Exercise passage
====
Australia’s Buoyant Confidence Sign Of Strong Spending
MELBOURNE, Australia — Australians appear to be a content lot, even in the face of a major disruption to the Covid-19 vaccine rollout.
Economic data this week will show whether the recent run of upbeat consumer confidence figures translates into retail spending.
Last week, the monthly Westpac-Melbourne Institute consumer survey showed confidence soared to an 11-year high.
“The survey continues to signal that the consumer will be the key driver of above-trend growth in 2021,” Bill Evans, chief economist at Westpac, said.
Preliminary retail trade figures for March are due on April 21.
Economists expect spending grew by a solid 1.0 percent in the month, rebounding from the 0.8 percent decline in February.
“The expected bounce in spending comes after the snap Covid-19 lockdowns in Victoria, and Western Australia weighed on the February result,” said Shane Oliver, chief economist at AMP Capital.
Last week’s Labor force figures showed the unemployment rate dropped to 5.6 percent in March from 5.8 percent.
“The numbers were pleasing, and he remains cautiously optimistic at the outlook. Australians are doing it tough, no question about that,” Stuart Robert, employment minister, said.

“There are some really encouraging signs. We see the highest rate of job advertisements at least in 12 years, so certainly work is out there, and the evidence I get from employers is they are struggling to find people.”
The National Skills Commission will issue its March vacancy report on April 21 after its preliminary data showed job advertisements on the internet jumped to a 12-year-high.
====
Check your understanding
1. Transcribe the consumer confidence article word for word, starting with "Economic data this" and going on through "at Westpac, said.".
2. According to the consumer confidence article, what was the unemployment rate in March?
3. Resume the consumer confidence article after its final sentence and keep writing in the same style.

Records shown
====
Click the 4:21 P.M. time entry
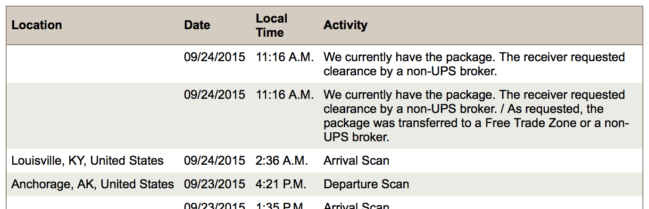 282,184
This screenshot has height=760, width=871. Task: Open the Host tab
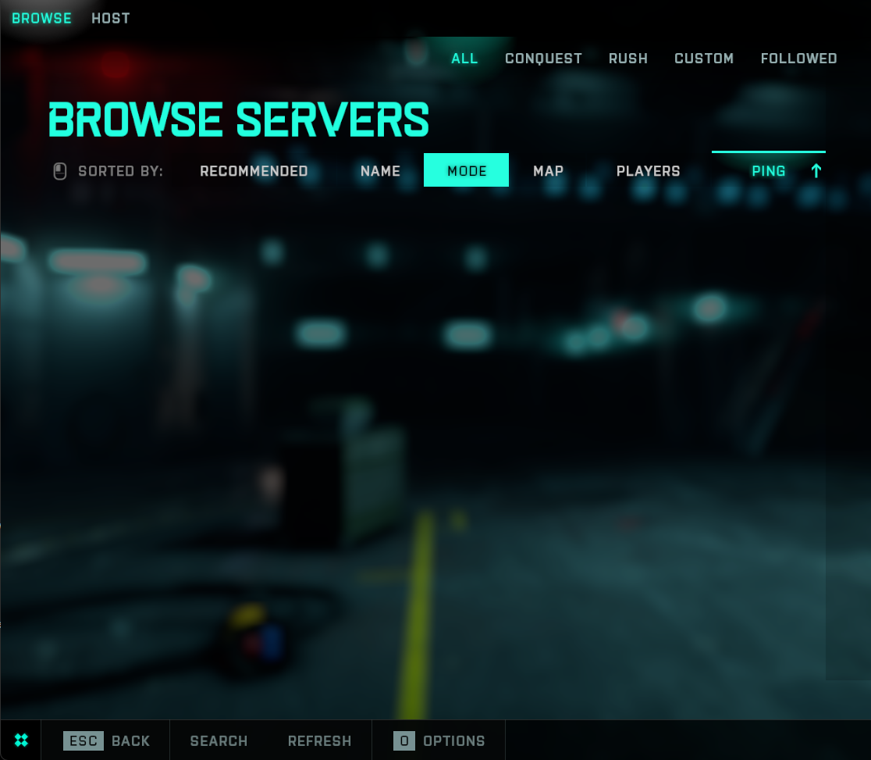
====
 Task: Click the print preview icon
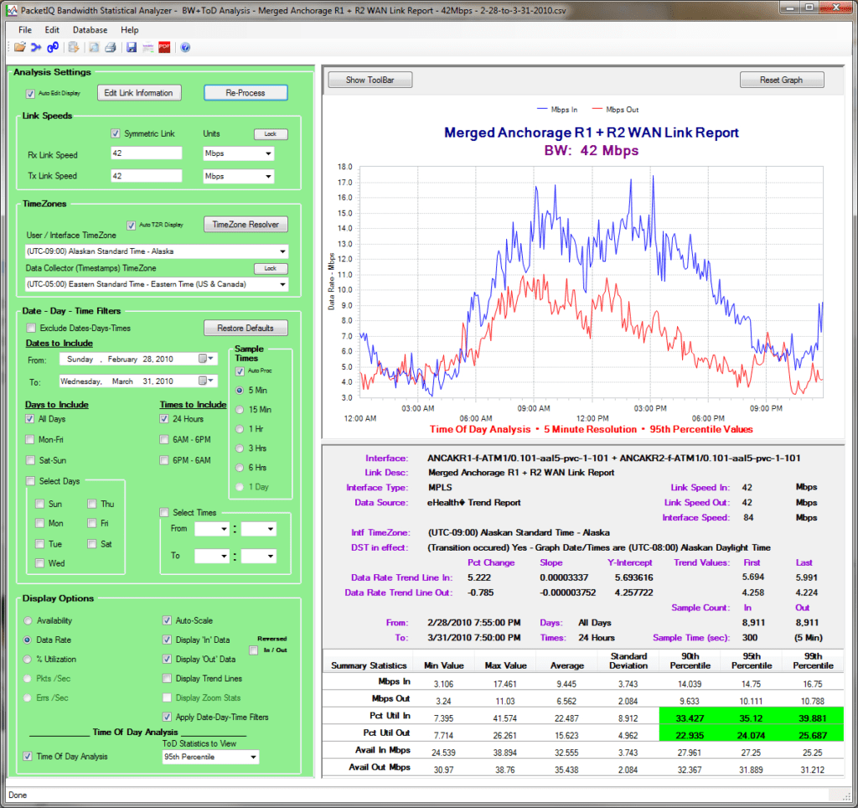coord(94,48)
====
Expected responses
1.
Economic data this week will show whether the recent run of upbeat consumer confidence figures translates into retail spending.
Last week, the monthly Westpac-Melbourne Institute consumer survey showed confidence soared to an 11-year high.
“The survey continues to signal that the consumer will be the key driver of above-trend growth in 2021,” Bill Evans, chief economist at Westpac, said.

2. 5.6 percent, down from 5.8 percent.

3.
The Reserve Bank will also release the minutes of its April 6 monthly board meeting on April 20, a gathering that left the cash rate — and other key rates in its policy toolkit — at a record low 0.1 percent.
Meanwhile, the local share market looks set to strike record highs this week, aided by further strength on Wall Street, where investors took strong data and bank earnings as signs of momentum in the economic rebound.
The three main Wall Street indexes ended higher on April 16 and the week.
The Dow Jones Industrial Average rose 0.5 percent to 34,195.3, the S&P 500 gained 0.4 percent to 4,184.81, and the Nasdaq Composite added 0.08 percent to 14,049.84.
Australian share futures rose 37 points or 0.5 percent to 7071.
The Australian benchmark S&P/ASX200 index had closed 0.1 percent higher on April 16 at 7063.5.
It is now within 100 points of its record close set in February 2020, days before investors sold stocks heavily due to fears of the coronavirus.